Recast the lines from the one holding "Task: Click the disabled Stake button" through the one holding "pos(100,129)", inclusive, as a numbered list with blank lines left out.
──────── ITEMS
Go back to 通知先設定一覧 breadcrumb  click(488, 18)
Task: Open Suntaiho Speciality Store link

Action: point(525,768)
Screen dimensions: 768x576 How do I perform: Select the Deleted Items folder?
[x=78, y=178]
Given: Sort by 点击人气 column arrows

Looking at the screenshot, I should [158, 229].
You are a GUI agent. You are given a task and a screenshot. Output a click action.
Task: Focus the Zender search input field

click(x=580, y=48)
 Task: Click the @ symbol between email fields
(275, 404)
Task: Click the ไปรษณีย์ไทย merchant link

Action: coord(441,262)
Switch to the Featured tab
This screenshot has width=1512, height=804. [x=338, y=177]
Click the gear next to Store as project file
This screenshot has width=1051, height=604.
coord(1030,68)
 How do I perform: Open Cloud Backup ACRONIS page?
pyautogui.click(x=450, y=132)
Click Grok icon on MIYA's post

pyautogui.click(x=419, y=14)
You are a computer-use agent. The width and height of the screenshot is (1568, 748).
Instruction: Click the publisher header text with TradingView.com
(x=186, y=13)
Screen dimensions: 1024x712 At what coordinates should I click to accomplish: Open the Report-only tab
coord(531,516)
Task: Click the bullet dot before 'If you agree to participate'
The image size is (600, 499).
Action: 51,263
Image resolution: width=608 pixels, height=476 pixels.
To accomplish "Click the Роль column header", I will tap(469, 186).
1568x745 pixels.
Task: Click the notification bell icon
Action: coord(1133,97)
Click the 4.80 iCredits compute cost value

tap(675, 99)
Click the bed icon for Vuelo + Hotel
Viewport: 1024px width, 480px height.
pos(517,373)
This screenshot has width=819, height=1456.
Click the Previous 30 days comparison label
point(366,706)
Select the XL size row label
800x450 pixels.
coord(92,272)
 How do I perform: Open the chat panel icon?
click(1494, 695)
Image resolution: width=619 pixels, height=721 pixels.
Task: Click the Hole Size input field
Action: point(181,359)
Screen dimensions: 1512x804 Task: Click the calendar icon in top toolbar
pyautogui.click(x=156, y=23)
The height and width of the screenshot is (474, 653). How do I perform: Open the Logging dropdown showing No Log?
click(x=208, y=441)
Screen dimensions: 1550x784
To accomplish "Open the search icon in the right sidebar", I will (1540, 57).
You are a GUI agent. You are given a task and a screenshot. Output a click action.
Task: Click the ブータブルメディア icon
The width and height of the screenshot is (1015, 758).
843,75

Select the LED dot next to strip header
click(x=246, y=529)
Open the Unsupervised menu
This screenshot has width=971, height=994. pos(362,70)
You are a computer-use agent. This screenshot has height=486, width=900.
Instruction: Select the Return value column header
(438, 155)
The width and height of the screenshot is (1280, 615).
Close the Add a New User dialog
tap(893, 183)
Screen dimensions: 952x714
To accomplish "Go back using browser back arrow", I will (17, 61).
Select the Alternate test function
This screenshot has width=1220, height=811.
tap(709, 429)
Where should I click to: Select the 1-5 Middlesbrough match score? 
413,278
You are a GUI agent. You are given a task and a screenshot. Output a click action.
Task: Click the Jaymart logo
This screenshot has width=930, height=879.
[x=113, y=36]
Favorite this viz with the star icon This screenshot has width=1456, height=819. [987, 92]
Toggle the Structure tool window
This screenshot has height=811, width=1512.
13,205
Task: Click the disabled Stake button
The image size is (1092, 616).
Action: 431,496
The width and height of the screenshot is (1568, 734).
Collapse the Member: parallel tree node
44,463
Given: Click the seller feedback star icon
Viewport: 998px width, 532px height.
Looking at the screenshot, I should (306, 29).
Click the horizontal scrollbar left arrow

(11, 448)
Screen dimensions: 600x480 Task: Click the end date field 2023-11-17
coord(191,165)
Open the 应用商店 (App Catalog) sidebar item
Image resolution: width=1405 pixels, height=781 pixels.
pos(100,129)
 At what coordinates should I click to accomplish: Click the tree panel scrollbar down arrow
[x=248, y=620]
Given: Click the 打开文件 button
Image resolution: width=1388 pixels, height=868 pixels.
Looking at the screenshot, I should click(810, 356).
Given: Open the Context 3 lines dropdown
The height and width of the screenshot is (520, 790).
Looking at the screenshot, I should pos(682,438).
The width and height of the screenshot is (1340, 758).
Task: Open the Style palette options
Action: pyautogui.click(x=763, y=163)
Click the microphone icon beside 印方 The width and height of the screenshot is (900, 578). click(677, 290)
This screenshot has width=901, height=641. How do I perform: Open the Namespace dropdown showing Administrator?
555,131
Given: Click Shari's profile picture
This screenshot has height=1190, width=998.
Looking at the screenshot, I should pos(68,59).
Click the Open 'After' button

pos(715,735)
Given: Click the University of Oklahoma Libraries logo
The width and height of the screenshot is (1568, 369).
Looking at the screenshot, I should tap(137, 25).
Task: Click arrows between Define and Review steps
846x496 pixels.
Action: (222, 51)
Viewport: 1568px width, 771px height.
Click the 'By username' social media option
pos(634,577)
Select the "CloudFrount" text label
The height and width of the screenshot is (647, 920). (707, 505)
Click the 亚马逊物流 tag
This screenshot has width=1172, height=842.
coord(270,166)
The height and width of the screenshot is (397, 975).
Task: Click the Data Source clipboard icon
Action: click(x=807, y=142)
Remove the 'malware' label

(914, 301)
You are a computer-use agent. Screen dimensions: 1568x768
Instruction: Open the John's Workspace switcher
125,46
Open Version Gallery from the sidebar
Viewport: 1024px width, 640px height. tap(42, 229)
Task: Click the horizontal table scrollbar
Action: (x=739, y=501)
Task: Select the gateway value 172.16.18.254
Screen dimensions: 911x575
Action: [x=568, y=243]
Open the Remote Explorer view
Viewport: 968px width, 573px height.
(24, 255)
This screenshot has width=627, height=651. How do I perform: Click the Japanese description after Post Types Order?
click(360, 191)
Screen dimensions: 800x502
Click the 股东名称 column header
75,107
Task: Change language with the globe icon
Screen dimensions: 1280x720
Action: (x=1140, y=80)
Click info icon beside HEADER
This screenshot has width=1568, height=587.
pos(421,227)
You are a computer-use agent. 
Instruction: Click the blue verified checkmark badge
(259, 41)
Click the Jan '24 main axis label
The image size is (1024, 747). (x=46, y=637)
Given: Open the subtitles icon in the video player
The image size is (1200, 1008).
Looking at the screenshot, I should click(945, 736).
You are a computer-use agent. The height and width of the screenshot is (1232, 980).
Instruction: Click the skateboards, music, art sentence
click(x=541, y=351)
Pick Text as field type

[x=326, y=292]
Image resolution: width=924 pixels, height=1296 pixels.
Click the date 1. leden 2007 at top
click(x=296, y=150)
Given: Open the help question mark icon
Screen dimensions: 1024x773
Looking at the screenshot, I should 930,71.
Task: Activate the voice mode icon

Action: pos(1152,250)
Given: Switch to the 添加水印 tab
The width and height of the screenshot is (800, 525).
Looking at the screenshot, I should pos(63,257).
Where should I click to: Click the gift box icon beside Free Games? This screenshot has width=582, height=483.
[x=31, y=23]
────────────────
## CORRECT OUTPUT
1. Task: Click the disabled Stake button
2. The image size is (1092, 616).
3. Action: 431,496
4. The width and height of the screenshot is (1568, 734).
5. Collapse the Member: parallel tree node
6. 44,463
7. Given: Click the seller feedback star icon
8. Viewport: 998px width, 532px height.
9. Looking at the screenshot, I should (306, 29).
10. Click the horizontal scrollbar left arrow
11. (11, 448)
12. Screen dimensions: 600x480 Task: Click the end date field 2023-11-17
13. coord(191,165)
14. Open the 应用商店 (App Catalog) sidebar item
15. Image resolution: width=1405 pixels, height=781 pixels.
16. pos(100,129)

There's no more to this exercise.